● PROBLEMA A
Reproduza sem nenhuma mudança as linhas da listagem, começando pela primeira e indo até a linha que contém "Action: [x=331, y=415]", incluindo essa linha.

● TRECHO

————————

Vejamos, primeiramente, no principal certame do balípodo nacional, e, mais especificamente, no que diz respeito ao Internacional, os efeitos dos números sobre o clube em si e sobre seus torcedores (a análise que farei, não obstante, serviria a qualquer clube da Primeira Divisão). O primeiro número que salta aos olhos de qualquer criança é o que dá título a este pôsto (versão portuguesa para o inglês “post”. O circunflexo é essencial para caracterizar o caráter substantivo do termo, em oposição ao indicativo do verbo postar, “posto”, cujo primeiro “o” é aberto. Ver Reforma de 1943, que ainda sigo em alguns aspectos). Refiro-me ao número 57. Ora, como já dissemos, qualquer débil mental percebe que esse número deriva do simples ato de multiplicar 90 (número de minutos de um jogo) por 38 (número de rodadas do Campeonato Brasileiro), que totaliza 3420, número total de minutos em campo de qualquer clube no citado campeonato, e que, convertido em horas, transforma-se em 57 (3420/60). 
Certamente, dirão alguns, para um cálculo mais abrangente, seria necessário computar também os 570 minutos de intervalo, ou 9,5 horas, decorrentes dos habituais 15 minutos que separam a primeira da segunda etapa no esporte podosférico (15 x 38 = 570; 570/60 = 9,5). Assim, além das 57 horas em campo, teríamos outras 9,5 horas de intervalo ao longo do ano. Não satisfeito com isso, algum discípulo de Chatotorix poderia aduzir: “E os minutos de desconto ao final do jogo? Você não vai computar os minutos de desconto no seu cálculo?”. Cedamos, em nome da ciência, a essa criatura, acrescentando ao cálculo os 3 minutos em geral concedidos pelo árbitro ao final do segundo tempo: 3 x 38 = 114. Pelo bem da aritmética, arredondemos esse número para 120, ou duas horas. Chegamos, então, a um novo número: 57 + 9,5 + 2 = 68,5 (arrendondemos para o sagrado 69). Considerando, por fim, que, para o torcedor, haja um dispêndio mínimo de pelo menos uma hora por jogo com o pré e o pós-peleia, percebemos que o envolvimento com o clube passa de 69 para 107 horas (69 + 38) anuais. Frisemos que esses números valem apenas para o torcedor que assiste a todos os jogos de maneira razoavelmente comedida. Em se tratando de torcedores obsessivos, o número deve chegar tranqüilamente a 200 horas. Sejamos, porém, modestos, e voltemos às 57 horas iniciais, para resumir e fechar o texto.

————————

● LISTAGEM
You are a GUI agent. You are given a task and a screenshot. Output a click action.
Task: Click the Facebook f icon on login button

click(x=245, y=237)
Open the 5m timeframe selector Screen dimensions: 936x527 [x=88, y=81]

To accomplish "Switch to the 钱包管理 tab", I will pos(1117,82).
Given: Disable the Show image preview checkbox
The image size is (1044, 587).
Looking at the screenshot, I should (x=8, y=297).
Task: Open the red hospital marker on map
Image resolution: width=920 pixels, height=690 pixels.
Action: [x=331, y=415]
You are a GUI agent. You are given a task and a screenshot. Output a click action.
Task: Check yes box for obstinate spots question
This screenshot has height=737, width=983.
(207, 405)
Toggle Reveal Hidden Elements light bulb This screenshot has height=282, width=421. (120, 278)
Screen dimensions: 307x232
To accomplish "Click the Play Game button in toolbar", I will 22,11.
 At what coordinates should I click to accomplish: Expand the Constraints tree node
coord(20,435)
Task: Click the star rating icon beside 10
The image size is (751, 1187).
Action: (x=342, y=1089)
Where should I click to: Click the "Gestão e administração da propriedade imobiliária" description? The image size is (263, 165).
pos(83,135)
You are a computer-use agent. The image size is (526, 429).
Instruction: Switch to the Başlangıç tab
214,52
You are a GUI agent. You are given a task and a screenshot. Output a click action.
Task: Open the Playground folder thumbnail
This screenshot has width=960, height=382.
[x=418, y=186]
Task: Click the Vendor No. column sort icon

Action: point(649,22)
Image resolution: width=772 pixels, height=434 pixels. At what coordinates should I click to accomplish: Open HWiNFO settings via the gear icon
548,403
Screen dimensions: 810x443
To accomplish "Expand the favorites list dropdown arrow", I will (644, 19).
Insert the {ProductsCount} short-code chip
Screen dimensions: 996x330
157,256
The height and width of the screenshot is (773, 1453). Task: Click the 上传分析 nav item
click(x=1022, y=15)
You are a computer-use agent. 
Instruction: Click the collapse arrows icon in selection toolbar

————————

● PROBLEMA B
Segundo o trecho, a quantas horas por ano pode chegar o envolvimento do torcedor obsessivo com o clube?

● RESPOSTA A
You are a GUI agent. You are given a task and a screenshot. Output a click action.
Task: Click the Facebook f icon on login button

click(x=245, y=237)
Open the 5m timeframe selector Screen dimensions: 936x527 [x=88, y=81]

To accomplish "Switch to the 钱包管理 tab", I will pos(1117,82).
Given: Disable the Show image preview checkbox
The image size is (1044, 587).
Looking at the screenshot, I should (x=8, y=297).
Task: Open the red hospital marker on map
Image resolution: width=920 pixels, height=690 pixels.
Action: [x=331, y=415]

● RESPOSTA B
Pode chegar tranquilamente a 200 horas.